A coordenadora destaca que no centro de saúde, quando é detectado algum caso suspeito ou diagnóstico de TEA, o paciente é encaminhado para atendimento pela equipe complementar de saúde mental ou para equipes de reabilitação. E para os serviços de suporte a esse público, a PBH oferece oito centros de referência em saúde mental (Cersams), um Cersami (que é um Cersam infantil) e três centros de reabilitação especializados (Creab).
Sobre o diagnóstico a tempo, a servidora afirmou que, quando são observados em bebês sinais de sofrimento psíquico, dificuldades de laço com semelhantes, dentre outras características, o centro de saúde já faz o encaminhamento da criança para atendimento especializado. “O objetivo é intervir o mais cedo possível, minimizando os efeitos de quadros graves como autismo e psicose infantil”, concluiu.
Resposta às críticas - Em relação às críticas, Janete disse que Belo Horizonte tem 2,8 milhões de pessoas e provavelmente, há furos na política de saúde mental. Mas, pediu os nomes dos pais das crianças com autismo que participaram da reunião, para que possa encaminhar seus atendimentos no serviço de saúde.
Já a terapeuta ocupacional da equipe complementar de saúde mental da PBH, Cláudia Oliveira Messias, justificou que até há poucos anos havia grande desconhecimento quanto ao diagnóstico correto do autismo. Isso melhorou muito atualmente, segundo ela, apesar de observar que há critérios diferentes de diagnóstico. “Na verdade, são vários autismos, uns diferentes dos outros”, vaticinou. Outra questão diz respeito à reação ao tratamento pelos pacientes, com cada um reagindo de uma forma à abordagem ministrada, uns apresentando grandes avanços, outros menos.

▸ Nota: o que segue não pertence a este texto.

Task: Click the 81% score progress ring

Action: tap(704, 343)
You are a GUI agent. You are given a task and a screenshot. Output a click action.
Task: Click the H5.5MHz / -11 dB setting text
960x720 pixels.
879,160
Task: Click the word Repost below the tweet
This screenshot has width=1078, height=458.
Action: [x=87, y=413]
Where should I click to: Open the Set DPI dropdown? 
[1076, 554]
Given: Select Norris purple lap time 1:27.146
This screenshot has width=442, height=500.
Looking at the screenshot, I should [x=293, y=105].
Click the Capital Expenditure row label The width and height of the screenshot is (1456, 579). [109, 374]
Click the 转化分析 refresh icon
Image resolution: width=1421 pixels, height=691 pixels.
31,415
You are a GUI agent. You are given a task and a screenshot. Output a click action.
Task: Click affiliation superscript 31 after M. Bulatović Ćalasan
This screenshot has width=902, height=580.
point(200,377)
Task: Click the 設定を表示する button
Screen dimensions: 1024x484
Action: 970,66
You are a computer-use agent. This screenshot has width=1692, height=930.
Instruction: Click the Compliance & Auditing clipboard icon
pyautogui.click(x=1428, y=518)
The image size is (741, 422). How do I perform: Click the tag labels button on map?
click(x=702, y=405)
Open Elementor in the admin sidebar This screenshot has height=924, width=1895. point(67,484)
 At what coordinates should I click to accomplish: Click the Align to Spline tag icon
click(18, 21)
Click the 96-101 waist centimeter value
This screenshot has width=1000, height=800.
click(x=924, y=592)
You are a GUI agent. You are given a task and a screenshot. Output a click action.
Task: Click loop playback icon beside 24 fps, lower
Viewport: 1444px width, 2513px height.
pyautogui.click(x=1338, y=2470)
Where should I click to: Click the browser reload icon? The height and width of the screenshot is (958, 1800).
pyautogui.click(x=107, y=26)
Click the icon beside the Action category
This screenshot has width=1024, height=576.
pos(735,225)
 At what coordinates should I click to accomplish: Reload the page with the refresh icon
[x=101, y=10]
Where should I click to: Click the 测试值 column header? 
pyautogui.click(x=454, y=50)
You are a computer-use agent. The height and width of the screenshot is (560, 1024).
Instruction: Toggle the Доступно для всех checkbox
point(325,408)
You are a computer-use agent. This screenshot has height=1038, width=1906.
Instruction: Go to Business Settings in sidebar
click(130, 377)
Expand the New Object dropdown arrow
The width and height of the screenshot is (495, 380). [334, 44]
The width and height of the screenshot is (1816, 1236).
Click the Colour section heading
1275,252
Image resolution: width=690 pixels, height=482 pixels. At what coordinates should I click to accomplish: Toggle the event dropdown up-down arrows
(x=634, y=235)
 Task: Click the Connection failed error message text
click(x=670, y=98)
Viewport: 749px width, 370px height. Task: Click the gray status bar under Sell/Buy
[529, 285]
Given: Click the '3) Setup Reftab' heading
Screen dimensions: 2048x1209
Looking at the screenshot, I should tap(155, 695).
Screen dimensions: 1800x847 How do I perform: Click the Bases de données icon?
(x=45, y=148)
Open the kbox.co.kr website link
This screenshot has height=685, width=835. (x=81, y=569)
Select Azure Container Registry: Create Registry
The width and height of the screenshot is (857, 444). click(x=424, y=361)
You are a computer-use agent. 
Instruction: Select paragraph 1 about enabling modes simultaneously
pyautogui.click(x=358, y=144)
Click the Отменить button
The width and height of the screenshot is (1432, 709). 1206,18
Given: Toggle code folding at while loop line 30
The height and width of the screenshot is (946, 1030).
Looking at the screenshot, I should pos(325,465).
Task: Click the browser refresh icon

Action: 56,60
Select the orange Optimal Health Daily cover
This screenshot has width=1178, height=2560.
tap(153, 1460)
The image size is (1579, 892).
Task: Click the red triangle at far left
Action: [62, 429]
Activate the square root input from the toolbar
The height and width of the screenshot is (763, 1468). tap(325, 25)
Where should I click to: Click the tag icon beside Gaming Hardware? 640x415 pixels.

A coordenadora de saúde mental da PBH, Patrícia Carla Gomes, concordou com a crítica de que não adianta ter um serviço especializado sem ter o profissional adequado. “Temos que qualificar mais a equipe atual, e ampliar a rede. De fato, há uma distância entre aquilo que está definido e o que chega à população”, consentiu. Quanto aos locais de atendimento, também assumiu que “há espaços que precisam ser melhorados e muito”.
Conferência municipal - Na conclusão da audiência, Duarte Bechir ofereceu o espaço da ALMG para que seja realizada a abertura da Conferência Municipal dos Direitos da Pessoa com Deficiência, no dia 28 de maio. Para ele, seria uma forma de a comissão contribuir com as discussões e divulgá-las a todo o Estado. Bechir vai apresentar requerimento sobre o tema na próxima reunião da comissão.
Foi também mostrado na reunião um vídeo abordando o trabalho do Centro Especializado Nossa Senhora D´Assumpção (Censa- Betim), que atende a autistas. O material foi trazido pela diretora da entidade, Natália Inês Costa.